The Fall of the Temple and the Triumph of Judaic Populism

Destruction of the Temple in 70 AD

Judaism is one of the oldest and most powerful religious, ethnic, and cultural traditions still extant in human history.  During the lifetime of Jesus, two distinct worldviews were competing for dominance in Judaism — the Pharisees and the Sadducees.  The outcome of this battle ended up taking the Judaic tradition in the opposite direction of Islamism.

There is no question that Islamists support the establishment of a theocracy — an inherently elitist church-state hybrid that uses the state to enforce a Islamic theology on the populace and Islam to enforce morality on the populace of the state.  This allows the state and Islam to benefit and perfect each other in a utopian Caliphate of the future.

Many critics of the Judeo-Christian tradition wielding influence in the public square often attempt to tie Judeo-Christian beliefs into the desire to install an elitist “theocracy” of their own.  This charge of elitist theocracy, however, ignores both the inherent populism of Christianity and the triumph of populism in the Judaic tradition in 70 A.D.

From 597 – 516 BC, the Jews were captured and taken into the Babylonian exile.  The scribe Ezra helped to bring about a renewal of observance of Judaic law among the populace while the Jews were in exile.  He believed that all Jews were called to obey the Laws of Moses and forged a popular renewal.  He did not believe that Jerusalem was necessary to continuing to observe the Covenant and advocated the creation of synagogues outside of the Temple — which were run by teachers called Rabbis.  He believed in the importance of tradition, taught that in addition to the Torah itself, the Histories, the Poetries, and the Prophets were all part of the sacred tradition of Judaism.  He also believed in the Resurrection from the Dead as described in the Poetries and the Prophets.  He was the founder of the tradition of the Pharisees.  The Pharisees had many disciples among the populace but were opposed by the ruling class in Judea.

In 516 BC, the Persian King Cyrus restored the Jews to Judea from the Babylonian Exile and allowed them to rebuild the Temple.  Instead of setting up a king who could challenge his overlordship, Cyrus set up the Great Sanhedrin Council, a group of priests who were mostly Sadducees.  Sadducees believed that the Laws of Moses needed only to be followed by the priests except when people went to pilgrimage in the Temple.  They were fundamentalist who did not believe in the Resurrection of the Dead because it was not proclaimed in the Torah, the only books they viewed as legitimately sacred.  They tended to believe that Divine retribution was visited in this world while wealth and power were signs of Divine favor.  They had control of both secular and religious governance under the oversight of their conquerors.  They did not believe that God could be worshiped outside of the Temple, which they controlled.  They had the elitist belief  that they themselves and the elite classes were clearly more favored by God than the suffering populace.
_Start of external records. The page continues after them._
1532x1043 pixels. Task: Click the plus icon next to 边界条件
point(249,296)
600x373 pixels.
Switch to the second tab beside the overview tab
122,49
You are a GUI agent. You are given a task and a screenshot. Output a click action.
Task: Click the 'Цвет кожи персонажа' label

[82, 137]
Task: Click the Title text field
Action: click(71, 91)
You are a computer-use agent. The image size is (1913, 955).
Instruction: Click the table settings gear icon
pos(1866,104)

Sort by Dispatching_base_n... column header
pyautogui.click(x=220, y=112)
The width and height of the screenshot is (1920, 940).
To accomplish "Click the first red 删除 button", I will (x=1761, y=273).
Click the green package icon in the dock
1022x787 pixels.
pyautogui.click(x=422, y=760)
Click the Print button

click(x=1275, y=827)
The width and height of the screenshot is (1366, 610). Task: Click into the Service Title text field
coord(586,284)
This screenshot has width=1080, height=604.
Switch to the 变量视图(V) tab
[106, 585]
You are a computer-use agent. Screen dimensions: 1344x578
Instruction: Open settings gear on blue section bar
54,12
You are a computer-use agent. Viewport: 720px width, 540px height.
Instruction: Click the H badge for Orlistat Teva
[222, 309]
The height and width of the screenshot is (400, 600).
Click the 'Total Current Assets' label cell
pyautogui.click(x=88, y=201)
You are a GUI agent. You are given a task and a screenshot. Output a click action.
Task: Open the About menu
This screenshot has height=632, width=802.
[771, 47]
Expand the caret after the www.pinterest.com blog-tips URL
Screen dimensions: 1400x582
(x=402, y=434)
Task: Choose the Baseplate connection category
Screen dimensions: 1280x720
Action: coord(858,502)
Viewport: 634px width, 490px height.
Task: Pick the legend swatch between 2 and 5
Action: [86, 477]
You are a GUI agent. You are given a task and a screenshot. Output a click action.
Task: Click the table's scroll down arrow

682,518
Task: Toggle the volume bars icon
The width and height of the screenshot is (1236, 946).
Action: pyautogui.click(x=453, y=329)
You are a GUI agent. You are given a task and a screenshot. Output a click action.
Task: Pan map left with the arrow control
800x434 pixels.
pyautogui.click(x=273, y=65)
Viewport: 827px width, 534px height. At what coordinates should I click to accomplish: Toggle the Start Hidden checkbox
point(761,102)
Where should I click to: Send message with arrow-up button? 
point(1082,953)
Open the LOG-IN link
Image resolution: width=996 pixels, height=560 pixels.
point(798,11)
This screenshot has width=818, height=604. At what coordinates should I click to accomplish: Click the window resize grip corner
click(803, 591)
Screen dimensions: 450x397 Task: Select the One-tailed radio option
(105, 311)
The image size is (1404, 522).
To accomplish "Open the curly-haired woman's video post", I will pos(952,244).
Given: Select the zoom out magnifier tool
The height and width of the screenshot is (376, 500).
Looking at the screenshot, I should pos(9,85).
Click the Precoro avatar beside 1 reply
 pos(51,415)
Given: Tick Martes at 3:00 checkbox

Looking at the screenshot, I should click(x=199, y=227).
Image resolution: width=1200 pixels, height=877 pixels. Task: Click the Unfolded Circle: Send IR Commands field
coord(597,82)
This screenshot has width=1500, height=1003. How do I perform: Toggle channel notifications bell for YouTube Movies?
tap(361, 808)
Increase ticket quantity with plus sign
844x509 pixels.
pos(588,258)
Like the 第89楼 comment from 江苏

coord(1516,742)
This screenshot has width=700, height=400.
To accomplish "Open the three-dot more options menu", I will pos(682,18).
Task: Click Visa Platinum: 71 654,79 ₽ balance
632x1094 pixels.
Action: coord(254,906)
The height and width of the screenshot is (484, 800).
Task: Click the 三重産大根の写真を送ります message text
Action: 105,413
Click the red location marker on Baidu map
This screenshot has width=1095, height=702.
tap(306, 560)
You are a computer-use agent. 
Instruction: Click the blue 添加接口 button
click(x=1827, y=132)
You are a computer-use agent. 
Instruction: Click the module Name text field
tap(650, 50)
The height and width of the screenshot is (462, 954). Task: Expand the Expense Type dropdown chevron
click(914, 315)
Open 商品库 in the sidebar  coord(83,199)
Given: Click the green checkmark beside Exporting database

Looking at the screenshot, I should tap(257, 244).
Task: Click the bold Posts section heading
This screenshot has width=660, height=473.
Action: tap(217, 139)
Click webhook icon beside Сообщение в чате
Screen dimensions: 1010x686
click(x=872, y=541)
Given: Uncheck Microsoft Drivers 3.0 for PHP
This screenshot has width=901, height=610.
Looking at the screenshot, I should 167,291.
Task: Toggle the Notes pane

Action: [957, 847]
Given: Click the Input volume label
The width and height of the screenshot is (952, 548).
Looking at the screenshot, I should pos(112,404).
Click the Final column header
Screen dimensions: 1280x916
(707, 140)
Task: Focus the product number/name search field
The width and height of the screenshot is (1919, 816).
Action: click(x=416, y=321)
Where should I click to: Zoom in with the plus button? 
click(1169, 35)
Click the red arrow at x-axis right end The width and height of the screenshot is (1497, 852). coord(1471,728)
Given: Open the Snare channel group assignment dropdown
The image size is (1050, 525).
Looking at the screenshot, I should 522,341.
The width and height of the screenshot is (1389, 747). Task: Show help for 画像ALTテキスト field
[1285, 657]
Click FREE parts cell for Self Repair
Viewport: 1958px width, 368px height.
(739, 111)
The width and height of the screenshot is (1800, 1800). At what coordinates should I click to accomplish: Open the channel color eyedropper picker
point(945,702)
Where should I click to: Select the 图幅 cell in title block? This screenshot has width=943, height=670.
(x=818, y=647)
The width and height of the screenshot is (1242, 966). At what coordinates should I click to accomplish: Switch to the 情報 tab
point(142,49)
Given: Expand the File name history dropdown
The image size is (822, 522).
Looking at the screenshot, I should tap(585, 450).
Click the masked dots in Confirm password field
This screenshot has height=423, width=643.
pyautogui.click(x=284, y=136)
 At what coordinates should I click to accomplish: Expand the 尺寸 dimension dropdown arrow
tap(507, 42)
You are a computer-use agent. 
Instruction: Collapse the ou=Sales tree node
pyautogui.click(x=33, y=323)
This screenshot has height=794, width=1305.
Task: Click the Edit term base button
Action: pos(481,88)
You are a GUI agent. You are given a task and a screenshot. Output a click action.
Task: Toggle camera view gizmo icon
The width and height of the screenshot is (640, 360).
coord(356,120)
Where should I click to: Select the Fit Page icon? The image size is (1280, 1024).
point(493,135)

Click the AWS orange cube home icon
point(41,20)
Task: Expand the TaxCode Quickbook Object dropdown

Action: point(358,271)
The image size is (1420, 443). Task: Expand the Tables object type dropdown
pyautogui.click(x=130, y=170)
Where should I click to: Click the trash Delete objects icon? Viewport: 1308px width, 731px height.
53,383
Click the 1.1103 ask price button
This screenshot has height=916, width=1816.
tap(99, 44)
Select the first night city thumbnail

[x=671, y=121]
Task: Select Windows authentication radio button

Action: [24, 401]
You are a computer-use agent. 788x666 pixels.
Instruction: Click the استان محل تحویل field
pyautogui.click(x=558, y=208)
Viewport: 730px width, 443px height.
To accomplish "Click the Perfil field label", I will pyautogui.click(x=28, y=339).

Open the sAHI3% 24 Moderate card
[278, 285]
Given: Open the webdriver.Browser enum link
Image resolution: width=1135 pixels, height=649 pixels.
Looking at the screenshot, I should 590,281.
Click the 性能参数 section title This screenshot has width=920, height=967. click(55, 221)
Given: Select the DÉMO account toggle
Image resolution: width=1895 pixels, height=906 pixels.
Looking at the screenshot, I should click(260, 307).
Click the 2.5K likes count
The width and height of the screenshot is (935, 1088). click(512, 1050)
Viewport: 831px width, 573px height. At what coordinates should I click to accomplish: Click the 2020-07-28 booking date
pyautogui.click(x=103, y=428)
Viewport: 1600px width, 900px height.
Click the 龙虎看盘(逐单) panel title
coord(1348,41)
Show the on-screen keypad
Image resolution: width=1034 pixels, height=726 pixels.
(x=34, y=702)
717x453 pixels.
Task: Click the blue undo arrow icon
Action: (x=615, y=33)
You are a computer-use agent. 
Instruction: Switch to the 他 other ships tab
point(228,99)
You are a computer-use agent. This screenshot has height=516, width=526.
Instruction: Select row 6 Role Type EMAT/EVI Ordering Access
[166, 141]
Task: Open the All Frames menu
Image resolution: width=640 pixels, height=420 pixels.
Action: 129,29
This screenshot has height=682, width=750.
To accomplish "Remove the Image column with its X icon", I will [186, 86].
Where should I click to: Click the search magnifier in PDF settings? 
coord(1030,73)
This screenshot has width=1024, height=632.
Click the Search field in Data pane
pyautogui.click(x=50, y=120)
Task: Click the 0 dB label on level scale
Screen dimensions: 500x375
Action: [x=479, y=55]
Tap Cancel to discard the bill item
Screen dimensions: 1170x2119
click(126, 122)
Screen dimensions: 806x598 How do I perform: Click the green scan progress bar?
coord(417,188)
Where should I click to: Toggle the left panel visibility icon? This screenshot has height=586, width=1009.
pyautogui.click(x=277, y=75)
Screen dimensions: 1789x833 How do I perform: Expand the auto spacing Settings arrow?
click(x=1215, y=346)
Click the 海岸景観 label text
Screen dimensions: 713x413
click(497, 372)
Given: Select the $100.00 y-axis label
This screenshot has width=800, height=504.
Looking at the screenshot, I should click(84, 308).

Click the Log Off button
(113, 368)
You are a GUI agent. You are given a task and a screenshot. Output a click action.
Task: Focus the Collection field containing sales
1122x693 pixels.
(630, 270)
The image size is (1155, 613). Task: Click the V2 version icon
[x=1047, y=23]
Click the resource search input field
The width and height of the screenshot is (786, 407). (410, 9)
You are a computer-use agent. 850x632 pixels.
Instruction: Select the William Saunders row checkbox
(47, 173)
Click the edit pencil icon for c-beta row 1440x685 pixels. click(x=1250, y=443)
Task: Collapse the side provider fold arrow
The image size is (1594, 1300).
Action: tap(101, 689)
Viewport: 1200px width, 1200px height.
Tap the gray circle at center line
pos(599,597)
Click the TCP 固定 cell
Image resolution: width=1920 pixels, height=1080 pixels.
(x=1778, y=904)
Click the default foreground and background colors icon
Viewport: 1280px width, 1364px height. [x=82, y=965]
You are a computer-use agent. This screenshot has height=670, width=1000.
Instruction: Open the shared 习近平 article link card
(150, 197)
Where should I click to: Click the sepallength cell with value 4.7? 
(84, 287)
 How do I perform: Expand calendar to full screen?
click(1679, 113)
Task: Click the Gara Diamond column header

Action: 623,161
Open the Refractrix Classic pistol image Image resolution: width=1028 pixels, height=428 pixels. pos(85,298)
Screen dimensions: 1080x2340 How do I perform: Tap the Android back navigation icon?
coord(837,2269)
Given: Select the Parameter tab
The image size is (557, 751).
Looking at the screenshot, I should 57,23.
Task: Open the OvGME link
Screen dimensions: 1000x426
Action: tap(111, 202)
Jesus, of course, struggled against both the Pharisees and the Sadducees.

The Pharisees viewed Jesus as showing too wild an example to the populace while the Sadducees viewed Jesus as making his demands on the populace too strict.

The entire ministry of Jesus, he dealt with the Pharisees — who were typically either Rabbis (teachers) or scribes (Mosaic law attorneys), who were sprinkled throughout Galilee and Judea.  They criticized Him for being lax on following Mosaic Law.

Jesus did not ever really encounter the Sadducees (mostly Temple priests) until he went into their turf in Jerusalem.  They believed Jesus was being too hard on the populace and asked Him condescending questions related to his hard teachings on marriage and divorce.

Jesus identified more with the teachings of the Pharisees than the Sadducees, telling audiences to follow the words of the Pharisees but not their example.

Ultimately, it was Sadducees in the Sanhedrin Council (although some Pharisees were on the Council too, in the minority) who arranged for Jesus to be put to death.  That was the height of their power.  In 70 AD, the Temple was destroyed , the Sadducee theocracy was ended, and the elitist strain of Judaism (oft-criticized in the Bible) was shattered forever.

Although the Sadducee elitism boasted strength (as evidenced by the execution of Jesus in spite of His popularity) its lack of popular support made its ongoing strength dependent on retaining power.  Once the Temple, the symbol of the power of the Sadducees, was destroyed, the Sadducee ideology no longer had the capacity for popular renewal.

The destruction of the Second Temple engendered a sort of second exile, which proved to be fertile ground for the Pharisees.  The modern Judaic tradition (both Orthodox and Reformed) descended from populism of the Pharisaical Rabbis has completely routed the Judaic elitism descended from the Sadducee priests, an extinct species in Judaism.

Out of the bitter destruction of the Temple came the decisive triumph of Judaic populism.